▶ [PROBLEM] Go to the line below containing "Screen dimensions: 768x768" and print exactly from there through the line containing "Click the Prepaid in 2019 amount field", both included. Print nothing else.

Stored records

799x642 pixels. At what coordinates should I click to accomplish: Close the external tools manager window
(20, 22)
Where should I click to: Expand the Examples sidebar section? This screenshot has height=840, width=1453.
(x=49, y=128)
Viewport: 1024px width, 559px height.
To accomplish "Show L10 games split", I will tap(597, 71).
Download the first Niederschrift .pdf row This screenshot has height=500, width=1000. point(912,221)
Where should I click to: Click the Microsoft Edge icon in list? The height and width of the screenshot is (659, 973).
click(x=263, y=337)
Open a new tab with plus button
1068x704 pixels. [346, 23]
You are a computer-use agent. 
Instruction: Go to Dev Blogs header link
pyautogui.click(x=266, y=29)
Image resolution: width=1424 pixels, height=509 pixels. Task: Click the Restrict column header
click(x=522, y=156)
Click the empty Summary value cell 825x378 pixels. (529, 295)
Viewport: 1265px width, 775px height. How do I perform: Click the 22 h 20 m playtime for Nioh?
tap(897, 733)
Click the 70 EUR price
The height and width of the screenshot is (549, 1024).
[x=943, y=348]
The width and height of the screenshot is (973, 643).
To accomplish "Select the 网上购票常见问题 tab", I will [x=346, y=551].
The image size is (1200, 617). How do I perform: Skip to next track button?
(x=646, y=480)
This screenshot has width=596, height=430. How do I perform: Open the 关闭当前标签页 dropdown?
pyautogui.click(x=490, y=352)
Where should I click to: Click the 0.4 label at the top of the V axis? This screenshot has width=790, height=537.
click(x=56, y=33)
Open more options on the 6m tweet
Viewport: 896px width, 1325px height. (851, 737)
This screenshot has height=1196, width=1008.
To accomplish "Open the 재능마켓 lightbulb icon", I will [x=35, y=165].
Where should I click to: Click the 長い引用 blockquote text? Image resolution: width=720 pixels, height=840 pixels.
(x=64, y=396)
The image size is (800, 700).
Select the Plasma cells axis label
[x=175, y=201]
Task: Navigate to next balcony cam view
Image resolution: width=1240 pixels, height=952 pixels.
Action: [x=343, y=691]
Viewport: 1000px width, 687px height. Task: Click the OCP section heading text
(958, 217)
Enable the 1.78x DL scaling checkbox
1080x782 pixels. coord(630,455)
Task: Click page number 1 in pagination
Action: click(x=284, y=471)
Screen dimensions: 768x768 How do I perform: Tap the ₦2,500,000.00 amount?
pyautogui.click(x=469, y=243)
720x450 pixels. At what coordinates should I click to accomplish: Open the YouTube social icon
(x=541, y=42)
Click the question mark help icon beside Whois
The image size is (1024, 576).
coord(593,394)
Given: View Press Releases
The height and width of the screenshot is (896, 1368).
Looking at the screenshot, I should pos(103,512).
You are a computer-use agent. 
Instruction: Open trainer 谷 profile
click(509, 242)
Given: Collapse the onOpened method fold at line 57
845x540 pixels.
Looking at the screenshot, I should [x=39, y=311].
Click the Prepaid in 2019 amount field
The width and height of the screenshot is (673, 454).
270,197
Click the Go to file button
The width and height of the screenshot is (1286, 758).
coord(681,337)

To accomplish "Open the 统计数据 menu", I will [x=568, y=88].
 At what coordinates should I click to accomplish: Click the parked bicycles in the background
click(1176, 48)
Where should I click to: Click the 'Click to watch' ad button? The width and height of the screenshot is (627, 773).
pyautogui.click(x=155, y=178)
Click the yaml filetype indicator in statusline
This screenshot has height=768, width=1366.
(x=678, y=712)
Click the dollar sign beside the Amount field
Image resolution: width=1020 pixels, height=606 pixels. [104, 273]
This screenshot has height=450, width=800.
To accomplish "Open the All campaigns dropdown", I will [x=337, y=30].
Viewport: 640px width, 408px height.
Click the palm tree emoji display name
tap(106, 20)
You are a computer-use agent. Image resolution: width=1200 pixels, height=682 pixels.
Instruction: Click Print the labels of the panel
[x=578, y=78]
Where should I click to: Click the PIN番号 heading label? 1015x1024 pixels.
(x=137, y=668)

▶ [ANSWER TO THIS EXERCISE]
Screen dimensions: 768x768 How do I perform: Tap the ₦2,500,000.00 amount?
pyautogui.click(x=469, y=243)
720x450 pixels. At what coordinates should I click to accomplish: Open the YouTube social icon
(x=541, y=42)
Click the question mark help icon beside Whois
The image size is (1024, 576).
coord(593,394)
Given: View Press Releases
The height and width of the screenshot is (896, 1368).
Looking at the screenshot, I should pos(103,512).
You are a computer-use agent. 
Instruction: Open trainer 谷 profile
click(509, 242)
Given: Collapse the onOpened method fold at line 57
845x540 pixels.
Looking at the screenshot, I should [x=39, y=311].
Click the Prepaid in 2019 amount field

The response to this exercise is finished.